# Exploratory Data Analysis

## Initial Settings

### Roots and Paths

In [None]:
import sys
from pathlib import Path

# Ruta a la raíz del proyecto
project_root = Path().resolve().parent
sys.path.append(str(project_root))

### Libraries and Dependencies

In [None]:
import src.utils as ut
import src.config as cf
import pandas as pd
import seaborn as sns
import matplotlib.pyplot as plt
from IPython.display import display

pd.options.display.max_columns = None
sns.set_style('dark')
sns.set_palette('dark')

### Data Loading

In [None]:
df = ut.load_data(cf.raw_data_path)
df.head()

## Preliminary EDA

### Basic Information

In [None]:
# dataset size
print(f'Dimensions: {df.shape}')

# summary table
ut.summary_info(df)

### Missing Values

In [None]:
ut.missing_values_by_pivot(df, 'StreamingTV', return_type='percentage', percentage_base= 'total')

## Numerical Feature Analysis

### Selection of numerical features

In [None]:
numerical_cols = df.select_dtypes(include = ['int64', 'float64']).columns

### Statistical Summary

In [None]:
# statistical summary
df.describe().applymap(lambda x: ut.format_cell(x)).style.applymap(ut.center_align)

### Histograms

In [None]:
# create histogram and density curves

for col in numerical_cols:
    sns.histplot(df[col], kde = True, bins = 35)
    plt.title(f'{col} distribution')
    plt.xlabel(col)
    plt.ylabel('Frecuencia')
    plt.show()

### Box Plots

In [None]:
for col in numerical_cols:
    sns.boxplot(y = df[col])
    plt.title(f'{col} distribution')
    plt.ylabel({col})
    plt.show()

### Pair Plots

In [None]:
sns.pairplot(df[numerical_cols])
plt.show()

### Heatmap

In [None]:
correlation_matrix = df[numerical_cols].corr()
plt.figure(figsize = (10, 8))
sns.heatmap(correlation_matrix, annot = True, fmt = ".2f", cmap = 'Blues', cbar = True)
plt.title('Correlation Matrix')
plt.show()

## Categorical Feature Analysis

### Selection of Categorical Features

In [None]:
cat_columns = list(set(df.columns) - set(numerical_cols))
cat_columns.remove('TotalCharges')
cat_columns.remove('customerID')

In [None]:
cat_columns

### Uniqueness

In [None]:
ut.uniqueness_categorical_columns(df, max_categories = 10)

### Count Plot

In [None]:
for col in cat_columns:
    sns.countplot(x = col, data = df)
    plt.title(f'{col} distribution')
    plt.show()

### Crosstabs

In [None]:
#cross_tabs_cols = cat_columns.remove('Churn')
for col in cat_columns:
    cross = pd.crosstab(df[col], df['Churn'])

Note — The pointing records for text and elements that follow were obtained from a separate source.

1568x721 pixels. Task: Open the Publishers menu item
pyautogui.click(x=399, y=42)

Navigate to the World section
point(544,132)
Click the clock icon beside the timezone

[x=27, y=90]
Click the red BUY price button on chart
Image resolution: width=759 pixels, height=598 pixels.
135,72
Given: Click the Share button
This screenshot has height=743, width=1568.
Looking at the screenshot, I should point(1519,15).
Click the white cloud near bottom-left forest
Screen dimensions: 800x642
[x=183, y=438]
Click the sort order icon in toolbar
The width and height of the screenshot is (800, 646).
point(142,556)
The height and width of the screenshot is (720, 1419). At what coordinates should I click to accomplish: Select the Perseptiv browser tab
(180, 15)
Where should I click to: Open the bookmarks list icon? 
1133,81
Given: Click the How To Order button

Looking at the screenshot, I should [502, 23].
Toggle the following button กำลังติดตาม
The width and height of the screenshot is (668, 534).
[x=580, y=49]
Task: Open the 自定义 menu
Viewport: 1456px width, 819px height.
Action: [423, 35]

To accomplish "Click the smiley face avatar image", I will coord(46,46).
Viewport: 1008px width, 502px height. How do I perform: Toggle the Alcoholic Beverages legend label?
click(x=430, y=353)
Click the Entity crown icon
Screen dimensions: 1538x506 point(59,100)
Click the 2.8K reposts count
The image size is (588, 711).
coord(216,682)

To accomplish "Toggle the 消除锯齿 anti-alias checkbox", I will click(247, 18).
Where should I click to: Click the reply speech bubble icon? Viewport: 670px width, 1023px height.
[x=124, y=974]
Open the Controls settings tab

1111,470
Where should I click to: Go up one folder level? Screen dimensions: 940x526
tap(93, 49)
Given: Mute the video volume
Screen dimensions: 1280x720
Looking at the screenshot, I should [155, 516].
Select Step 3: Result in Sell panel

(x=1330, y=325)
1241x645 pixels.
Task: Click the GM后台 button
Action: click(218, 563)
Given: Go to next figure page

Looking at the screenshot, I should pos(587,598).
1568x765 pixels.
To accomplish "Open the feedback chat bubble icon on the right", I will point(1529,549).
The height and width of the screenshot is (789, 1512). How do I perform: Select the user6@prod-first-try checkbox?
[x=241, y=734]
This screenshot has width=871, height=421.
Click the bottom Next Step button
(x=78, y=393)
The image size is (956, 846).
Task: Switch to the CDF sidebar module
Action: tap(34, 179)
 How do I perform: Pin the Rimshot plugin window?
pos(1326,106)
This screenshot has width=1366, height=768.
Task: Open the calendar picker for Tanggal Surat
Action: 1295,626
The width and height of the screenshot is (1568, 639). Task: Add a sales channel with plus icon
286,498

    sns.heatmap(cross, annot = True, fmt = 'd', cmap = 'Blues', cbar= False)
    plt.show()

In [None]:
contract_churn = pd.crosstab([df['Contract'], df["PaymentMethod"]], df['Churn'])

sns.heatmap(contract_churn, annot = True, fmt = 'd', cmap = 'Blues')

In [None]:
from statsmodels.graphics.mosaicplot import mosaic

# Mosaic plot entre Contract y Churn
mosaic(df, ['Contract', 'Churn'], title="Contract vs Churn distribution")
plt.show()

## Cross-Variable Feature Analysis

### Swarm Plots

In [None]:
sns.stripplot(x = 'Contract', y ='MonthlyCharges', data = df, size = 3)
plt.show()

### Catplots

In [None]:
sns.catplot(x = 'Contract', y = 'MonthlyCharges', hue = 'Churn', col = 'InternetService', kind = 'box', data = df)
plt.subplots_adjust(top = 0.9)
plt.show()

### Scatter Plot

In [None]:
sns.scatterplot(x = 'tenure', y = 'MonthlyCharges', hue = 'Contract', style = 'Churn', data = df)
plt.show()

### Categorical Line Plots

In [None]:
sns.lineplot(x = 'tenure', y ='MonthlyCharges', hue = 'Contract', data = df, errorbar = None)
plt.show()

### Stacked Histograms

In [None]:
for contract in df['Contract'].unique():
    subset = df[df['Contract'] == contract]
    sns.histplot(subset['MonthlyCharges'], label = contract, kde = True, alpha = 0.5)
plt.legend()
plt.show()

### Ridge Plots

In [None]:
# from joypy import joyplot
# joyplot(
#     data = df[['Contract', 'MonthlyCharges']].sort_values('Contract'),
#     by = 'Contract',
#     column = 'MonthlyCharges',
#     colormap = 'coolwarm',
#     fade = True,
#     figsize = (10, 6)
# )
# plt.show()

### Interactions Heatmap

In [None]:
pivot_table = pd.pivot_table(
    df,
    values = 'MonthlyCharges',
    index = 'InternetService',
    columns = 'Contract',
    aggfunc = 'mean'   
)

plt.figure(figsize = (5, 3))
sns.heatmap(pivot_table, annot = True, fmt = '.2f', linewidths = 0.5)
plt.title('Average Monthly Charge by Contract Type and Internet Service')
plt.xlabel('Contract')
plt.ylabel('Internet Service')
plt.show()